Dataset items
-- Start --

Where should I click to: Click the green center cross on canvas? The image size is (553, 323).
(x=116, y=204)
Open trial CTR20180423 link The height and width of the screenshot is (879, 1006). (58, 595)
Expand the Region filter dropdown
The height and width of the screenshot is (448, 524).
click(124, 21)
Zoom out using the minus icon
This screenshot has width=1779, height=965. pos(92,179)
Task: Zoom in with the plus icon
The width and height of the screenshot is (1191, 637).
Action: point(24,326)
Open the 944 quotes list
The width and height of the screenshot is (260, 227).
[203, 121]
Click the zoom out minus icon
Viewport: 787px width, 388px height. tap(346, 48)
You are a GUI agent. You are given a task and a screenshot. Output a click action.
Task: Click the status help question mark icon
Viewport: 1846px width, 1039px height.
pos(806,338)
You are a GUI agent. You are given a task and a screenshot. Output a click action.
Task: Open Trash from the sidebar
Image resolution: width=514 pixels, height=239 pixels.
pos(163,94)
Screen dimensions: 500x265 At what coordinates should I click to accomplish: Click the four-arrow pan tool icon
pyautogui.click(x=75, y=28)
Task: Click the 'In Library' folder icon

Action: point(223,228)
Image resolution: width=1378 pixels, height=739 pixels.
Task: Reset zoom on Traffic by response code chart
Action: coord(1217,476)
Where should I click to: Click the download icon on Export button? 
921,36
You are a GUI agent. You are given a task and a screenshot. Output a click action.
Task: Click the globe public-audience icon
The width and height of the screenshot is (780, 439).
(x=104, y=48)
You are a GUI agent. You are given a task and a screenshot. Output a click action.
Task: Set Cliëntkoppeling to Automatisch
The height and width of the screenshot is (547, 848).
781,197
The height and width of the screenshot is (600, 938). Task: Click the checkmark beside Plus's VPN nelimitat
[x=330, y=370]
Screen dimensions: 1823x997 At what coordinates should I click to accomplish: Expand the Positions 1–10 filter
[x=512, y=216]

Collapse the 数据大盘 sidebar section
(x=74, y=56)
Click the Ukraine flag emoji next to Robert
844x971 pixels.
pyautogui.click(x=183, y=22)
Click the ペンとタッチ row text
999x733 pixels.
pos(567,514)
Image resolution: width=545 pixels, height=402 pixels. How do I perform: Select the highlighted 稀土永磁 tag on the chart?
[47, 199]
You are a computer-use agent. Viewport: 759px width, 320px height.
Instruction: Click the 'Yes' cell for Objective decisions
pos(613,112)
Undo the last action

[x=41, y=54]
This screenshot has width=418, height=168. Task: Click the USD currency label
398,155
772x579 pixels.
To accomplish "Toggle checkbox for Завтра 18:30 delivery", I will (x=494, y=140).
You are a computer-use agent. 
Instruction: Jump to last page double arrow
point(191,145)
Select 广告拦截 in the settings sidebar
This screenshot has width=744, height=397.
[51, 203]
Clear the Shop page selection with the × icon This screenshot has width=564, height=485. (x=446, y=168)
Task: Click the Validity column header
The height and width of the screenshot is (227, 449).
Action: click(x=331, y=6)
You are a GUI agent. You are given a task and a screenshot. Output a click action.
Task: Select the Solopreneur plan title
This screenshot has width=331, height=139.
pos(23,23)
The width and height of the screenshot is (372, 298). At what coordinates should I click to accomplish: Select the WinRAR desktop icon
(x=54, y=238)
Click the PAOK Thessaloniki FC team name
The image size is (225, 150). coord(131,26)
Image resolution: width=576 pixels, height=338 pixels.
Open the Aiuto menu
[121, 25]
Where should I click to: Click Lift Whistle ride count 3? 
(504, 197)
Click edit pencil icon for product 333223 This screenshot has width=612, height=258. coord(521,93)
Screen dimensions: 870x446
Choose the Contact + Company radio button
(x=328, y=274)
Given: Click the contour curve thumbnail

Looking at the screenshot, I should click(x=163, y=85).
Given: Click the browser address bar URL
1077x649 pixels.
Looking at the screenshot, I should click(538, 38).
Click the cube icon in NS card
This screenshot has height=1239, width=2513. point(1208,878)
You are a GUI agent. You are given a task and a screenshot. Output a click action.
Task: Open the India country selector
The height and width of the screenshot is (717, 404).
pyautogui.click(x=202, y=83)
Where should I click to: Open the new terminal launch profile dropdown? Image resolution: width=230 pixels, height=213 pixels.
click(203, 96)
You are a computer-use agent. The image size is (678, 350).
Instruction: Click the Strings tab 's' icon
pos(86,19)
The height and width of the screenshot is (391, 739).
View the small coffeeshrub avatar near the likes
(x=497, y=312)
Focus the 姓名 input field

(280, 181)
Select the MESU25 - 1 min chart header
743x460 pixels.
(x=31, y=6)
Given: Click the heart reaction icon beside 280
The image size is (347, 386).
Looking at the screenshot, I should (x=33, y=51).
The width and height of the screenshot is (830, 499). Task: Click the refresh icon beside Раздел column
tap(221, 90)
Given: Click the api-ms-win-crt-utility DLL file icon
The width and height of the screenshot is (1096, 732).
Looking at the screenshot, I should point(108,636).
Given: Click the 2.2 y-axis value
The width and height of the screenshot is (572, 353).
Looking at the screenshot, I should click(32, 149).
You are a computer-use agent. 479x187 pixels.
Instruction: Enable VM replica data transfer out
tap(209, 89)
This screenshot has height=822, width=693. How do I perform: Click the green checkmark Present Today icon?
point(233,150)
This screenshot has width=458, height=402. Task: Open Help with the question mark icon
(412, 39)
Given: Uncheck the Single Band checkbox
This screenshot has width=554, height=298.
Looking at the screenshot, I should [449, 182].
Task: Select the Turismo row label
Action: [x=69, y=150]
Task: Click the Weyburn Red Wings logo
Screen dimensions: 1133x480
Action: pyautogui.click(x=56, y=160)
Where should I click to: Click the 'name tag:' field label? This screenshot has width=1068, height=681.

-- End --

| Work to be completed |
Copy out the listing above word for word, from its first line down to and including the line that contains "pos(163,94)".

| Worked answer |
Where should I click to: Click the green center cross on canvas? The image size is (553, 323).
(x=116, y=204)
Open trial CTR20180423 link The height and width of the screenshot is (879, 1006). (58, 595)
Expand the Region filter dropdown
The height and width of the screenshot is (448, 524).
click(124, 21)
Zoom out using the minus icon
This screenshot has width=1779, height=965. pos(92,179)
Task: Zoom in with the plus icon
The width and height of the screenshot is (1191, 637).
Action: point(24,326)
Open the 944 quotes list
The width and height of the screenshot is (260, 227).
[203, 121]
Click the zoom out minus icon
Viewport: 787px width, 388px height. tap(346, 48)
You are a GUI agent. You are given a task and a screenshot. Output a click action.
Task: Click the status help question mark icon
Viewport: 1846px width, 1039px height.
pos(806,338)
You are a GUI agent. You are given a task and a screenshot. Output a click action.
Task: Open Trash from the sidebar
Image resolution: width=514 pixels, height=239 pixels.
pos(163,94)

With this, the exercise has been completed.